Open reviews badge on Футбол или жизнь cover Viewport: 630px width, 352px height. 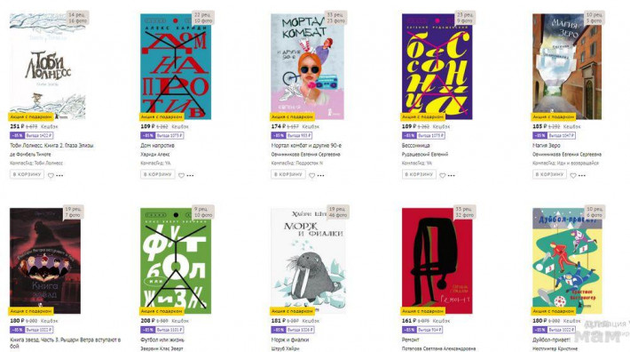coord(203,212)
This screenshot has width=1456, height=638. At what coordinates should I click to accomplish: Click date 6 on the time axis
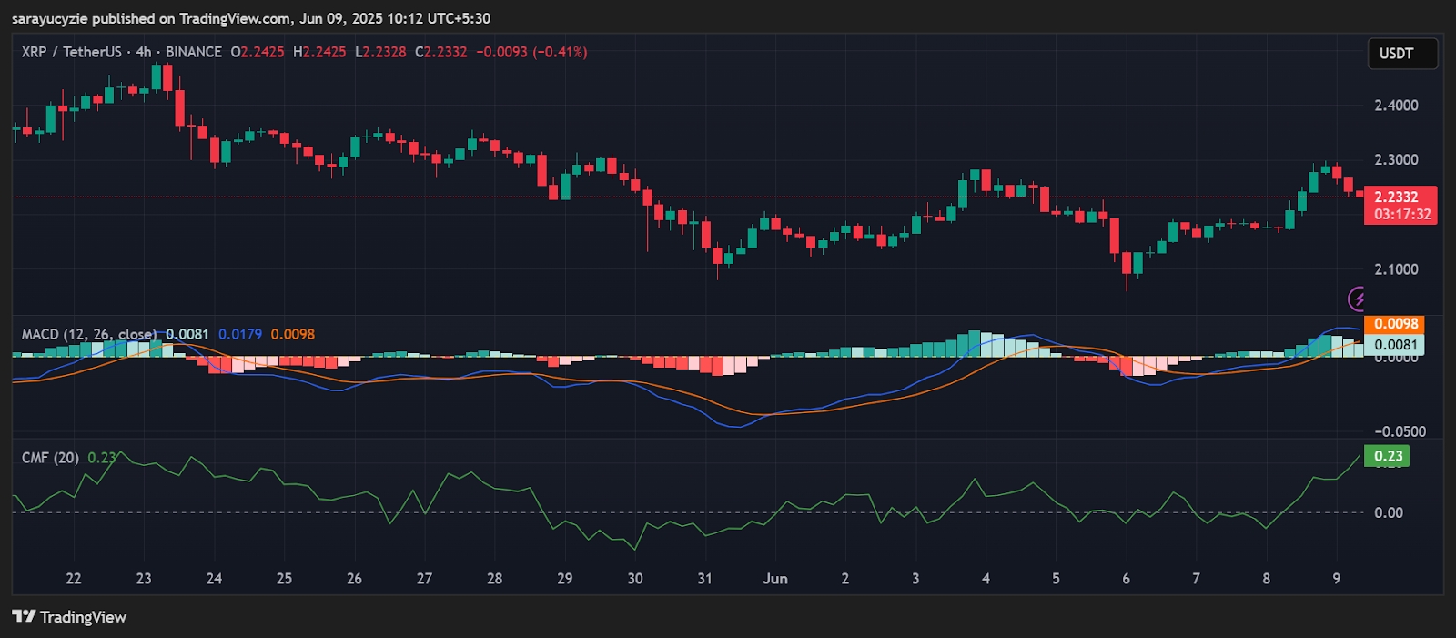point(1126,579)
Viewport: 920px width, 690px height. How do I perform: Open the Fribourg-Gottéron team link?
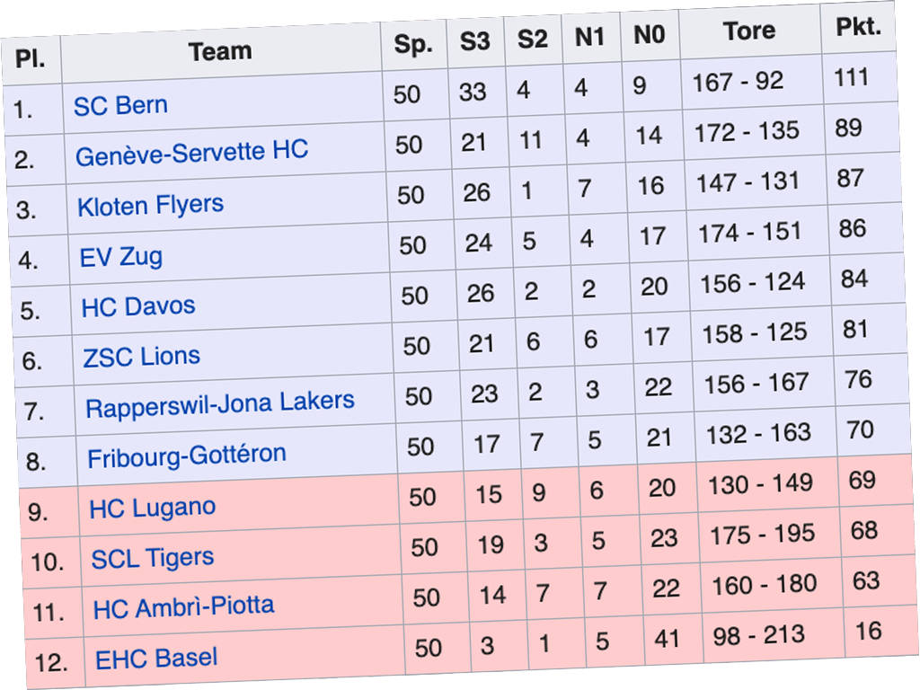pos(187,456)
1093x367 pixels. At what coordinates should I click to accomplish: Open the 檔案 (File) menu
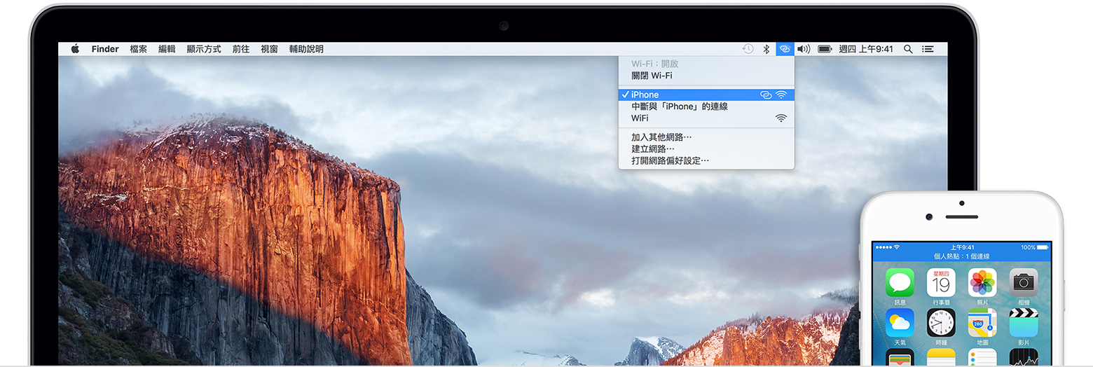[138, 49]
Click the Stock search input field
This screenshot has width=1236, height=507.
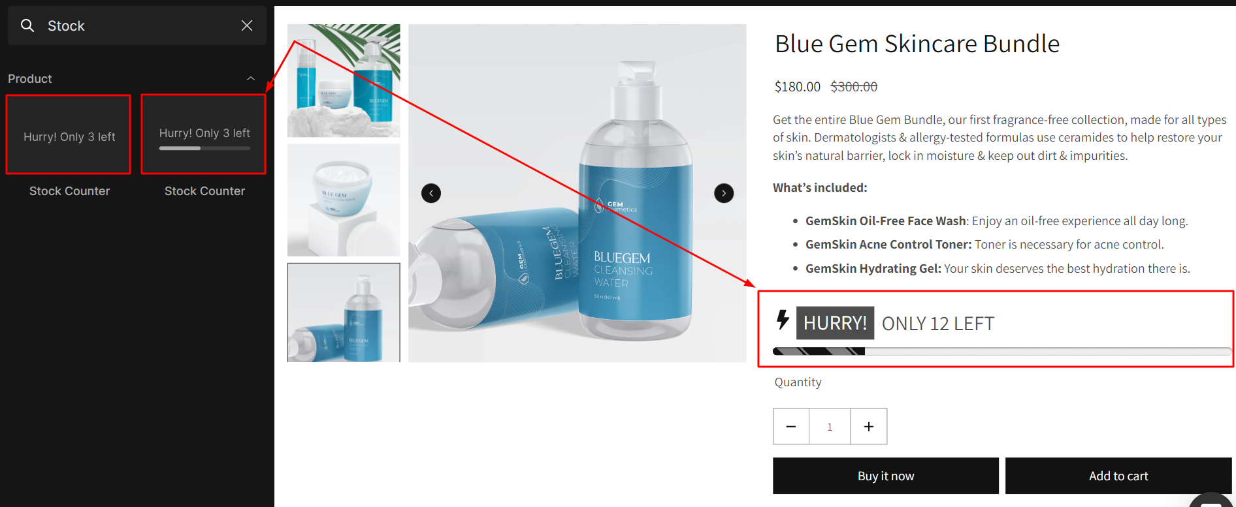pos(137,25)
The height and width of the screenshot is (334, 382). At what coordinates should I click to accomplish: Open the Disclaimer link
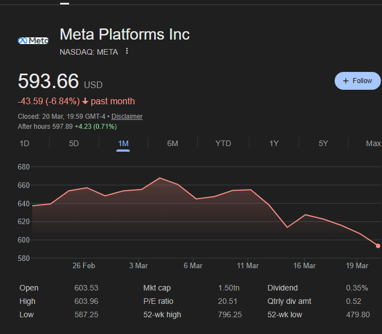(127, 117)
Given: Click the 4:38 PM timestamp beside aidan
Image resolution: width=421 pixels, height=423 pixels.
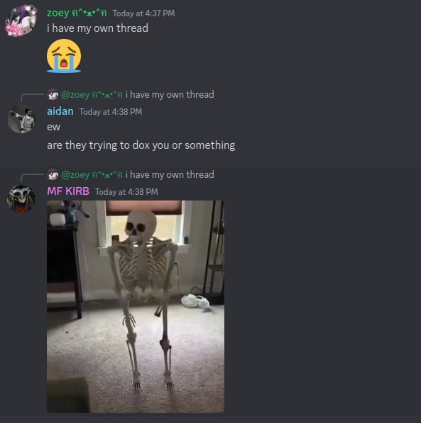Looking at the screenshot, I should click(x=111, y=112).
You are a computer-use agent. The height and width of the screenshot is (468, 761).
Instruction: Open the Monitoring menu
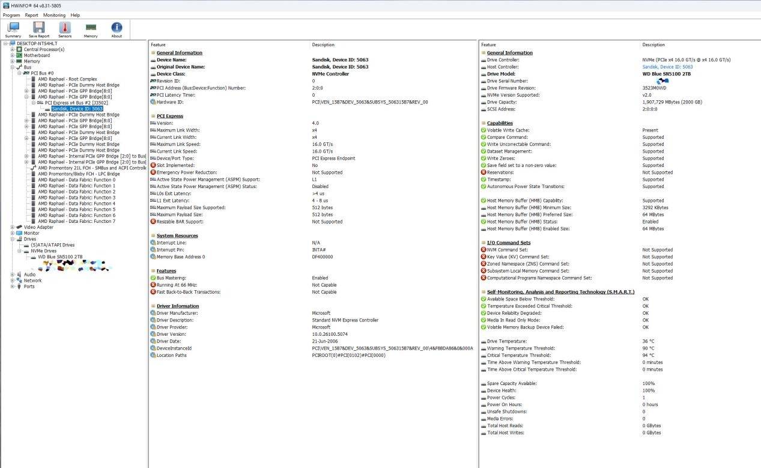54,15
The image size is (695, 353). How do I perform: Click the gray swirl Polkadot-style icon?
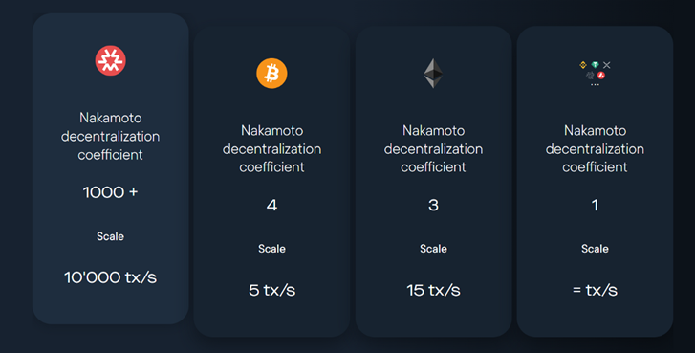click(x=590, y=76)
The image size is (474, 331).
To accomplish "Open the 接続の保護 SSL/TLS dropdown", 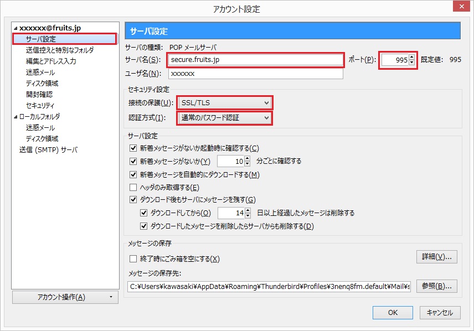I will [x=224, y=103].
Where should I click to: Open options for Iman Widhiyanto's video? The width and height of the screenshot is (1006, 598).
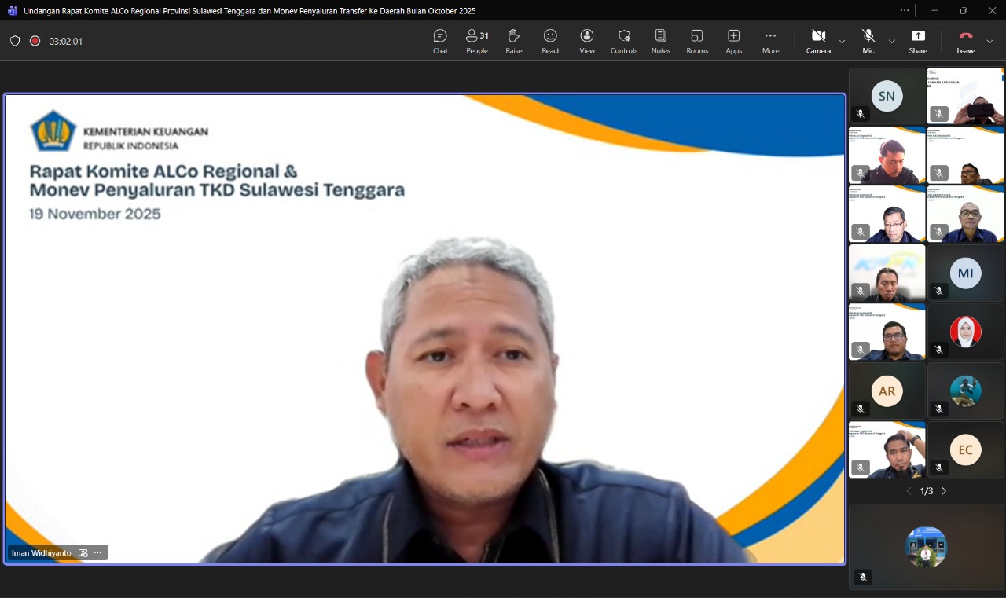[x=97, y=552]
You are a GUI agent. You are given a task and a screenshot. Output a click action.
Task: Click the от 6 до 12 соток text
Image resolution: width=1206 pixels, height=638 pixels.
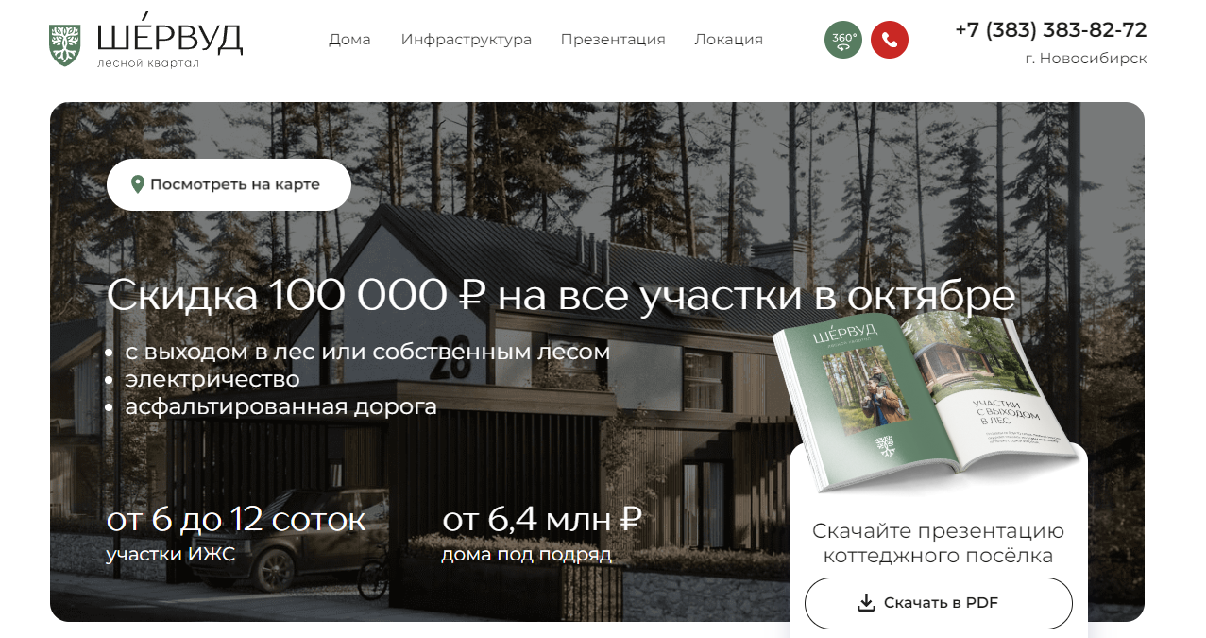(x=236, y=519)
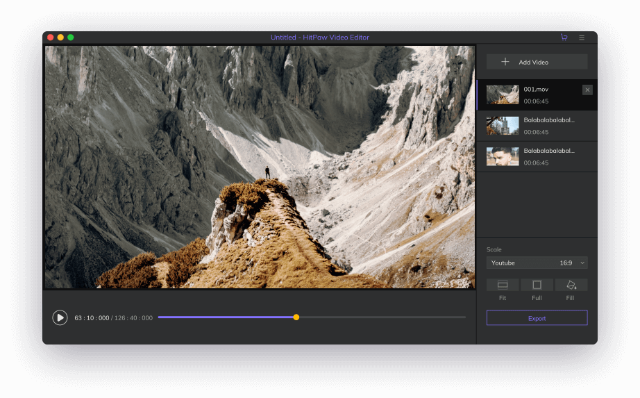Click the red close window button
This screenshot has width=640, height=398.
coord(51,38)
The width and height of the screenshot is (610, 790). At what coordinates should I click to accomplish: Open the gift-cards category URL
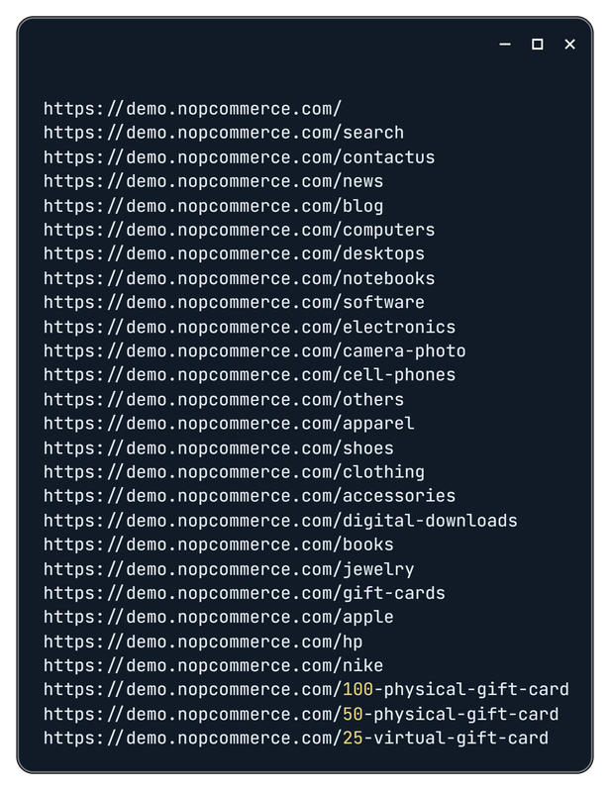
-=-=-
— TASK —
Where does the string "agent" appear in the records above? Return every line that holds it.

— TASK ANSWER —
You are a computer-use agent. The height and width of the screenshot is (468, 761).
You are a GUI agent. You are given a task and a screenshot. Output a click action.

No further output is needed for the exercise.